Between courses, we were treated to fado of a far, far better quality than we had any reason to expect in a tiny venue in Amsterdam. Maria de Fatima looks the part, with the black shawl and dress, the beautiful and wise features of a woman who has seen a lot in life, the well cut but simple coiffure. Her voice is as good as the best French wine you have ever been lucky enough to drink: rich, deep, longlasting and varied.


She grew up in Lisbon and began singing this music at the age of eight, and was performing only a few years later. It is literally in her blood, and she has never tired of it, only held it closer and closer. Her accompanists on the Portuguese guitar, guitar and string base are as tuned to her as other human beings could be. When they play on their own, you realize what amazing musicians they are in their own right.
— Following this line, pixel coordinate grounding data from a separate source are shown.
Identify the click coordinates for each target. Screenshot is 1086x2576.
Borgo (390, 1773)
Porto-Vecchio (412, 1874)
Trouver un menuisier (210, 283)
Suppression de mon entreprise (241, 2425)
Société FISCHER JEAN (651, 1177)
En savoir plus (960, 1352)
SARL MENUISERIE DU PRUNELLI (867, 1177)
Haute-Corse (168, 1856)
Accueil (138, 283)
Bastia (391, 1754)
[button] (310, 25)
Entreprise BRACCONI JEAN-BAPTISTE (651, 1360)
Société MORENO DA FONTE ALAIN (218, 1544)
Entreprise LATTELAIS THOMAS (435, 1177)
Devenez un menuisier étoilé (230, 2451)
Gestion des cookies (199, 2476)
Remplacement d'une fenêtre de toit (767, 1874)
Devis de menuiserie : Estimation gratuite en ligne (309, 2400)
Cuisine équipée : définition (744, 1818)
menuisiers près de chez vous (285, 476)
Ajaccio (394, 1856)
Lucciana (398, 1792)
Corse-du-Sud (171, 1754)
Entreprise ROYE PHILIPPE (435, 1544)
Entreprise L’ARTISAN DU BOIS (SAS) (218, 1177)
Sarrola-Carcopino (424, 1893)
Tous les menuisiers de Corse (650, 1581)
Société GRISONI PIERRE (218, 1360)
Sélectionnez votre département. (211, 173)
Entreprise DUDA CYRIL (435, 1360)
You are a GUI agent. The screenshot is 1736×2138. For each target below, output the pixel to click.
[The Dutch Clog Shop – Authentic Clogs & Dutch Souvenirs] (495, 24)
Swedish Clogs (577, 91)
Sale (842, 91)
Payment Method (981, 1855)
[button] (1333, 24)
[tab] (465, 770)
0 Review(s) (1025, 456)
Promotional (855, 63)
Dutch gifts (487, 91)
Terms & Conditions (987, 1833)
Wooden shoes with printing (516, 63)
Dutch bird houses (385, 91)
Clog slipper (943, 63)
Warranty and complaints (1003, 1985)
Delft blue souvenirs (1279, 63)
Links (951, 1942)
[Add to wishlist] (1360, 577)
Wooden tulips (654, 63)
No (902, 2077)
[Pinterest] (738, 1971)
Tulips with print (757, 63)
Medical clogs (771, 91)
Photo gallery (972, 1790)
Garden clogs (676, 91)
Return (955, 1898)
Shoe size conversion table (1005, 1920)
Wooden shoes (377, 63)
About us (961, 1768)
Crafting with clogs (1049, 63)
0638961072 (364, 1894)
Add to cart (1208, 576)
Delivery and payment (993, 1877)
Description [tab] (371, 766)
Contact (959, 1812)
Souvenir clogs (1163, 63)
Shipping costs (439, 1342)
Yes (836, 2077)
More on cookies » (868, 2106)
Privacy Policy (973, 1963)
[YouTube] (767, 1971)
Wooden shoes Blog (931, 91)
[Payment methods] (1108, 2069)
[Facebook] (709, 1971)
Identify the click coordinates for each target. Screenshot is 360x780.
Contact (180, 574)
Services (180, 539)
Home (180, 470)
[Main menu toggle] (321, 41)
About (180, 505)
The mood of fado always includes a melancholy, or at least nostalgic, strain; they are after all songs of fate with origins in Moorish and Brazilian slave music. Maria also varied the program to include more upbeat moments, and she was skilled at luring the crowd into singing with her. Many seemed to be regulars who knew the songs. I can’t wait to join them.

Brain Science and the Piano

If my Dutch were better, I would have realized that the piano program at the Recital Hall of the Concertgebouw involved a lecture first, especially since it was titled “Music, Imagination and the Brain.” We swept into our seats at 8:15 precisely, ready for a glorious Schubert sonata. Instead, Erik Scherder, a professor of psychology, entertained us even in Dutch (of which we have only scattered words), as we speculated about what his slides of the brain might mean. He’s a thin man with white hair and trimmed beard and a vivacious manner. We were amazed to see a brief film of an Alzheimer’s patient playing a complex classical piano piece; the slide was titled “Unforgettable?”

The Recital Hall

The Recital Hall

When the music began, it was well worth the wait. Katia Veekmans emerged in a gown that was the exact opposite of the subdued décor around her: a tall woman with a fine figure wrapped in bright red crushed silk, a strapless gown that fitted close to her body until it broke into two wide ruffles at the bottom, caught up in a huge bow-like flower. A dreamy Schubert sonata, fiery Liszt, clanging Bartok and lively Prokofiev, punctuated by an intermission with wine or soft drinks for everyone, included in the price of the tickets. Under the glittering chandeliers in the lounge, who could resist?

More information about the beauties of the Recital Hall is here.  To glimpse the Concertgebouw in 1940-45, click here.

After the concert, most people climb onto their bicycles or the tram, also free with your ticket. In an era of global warming, that’s my idea of civilization.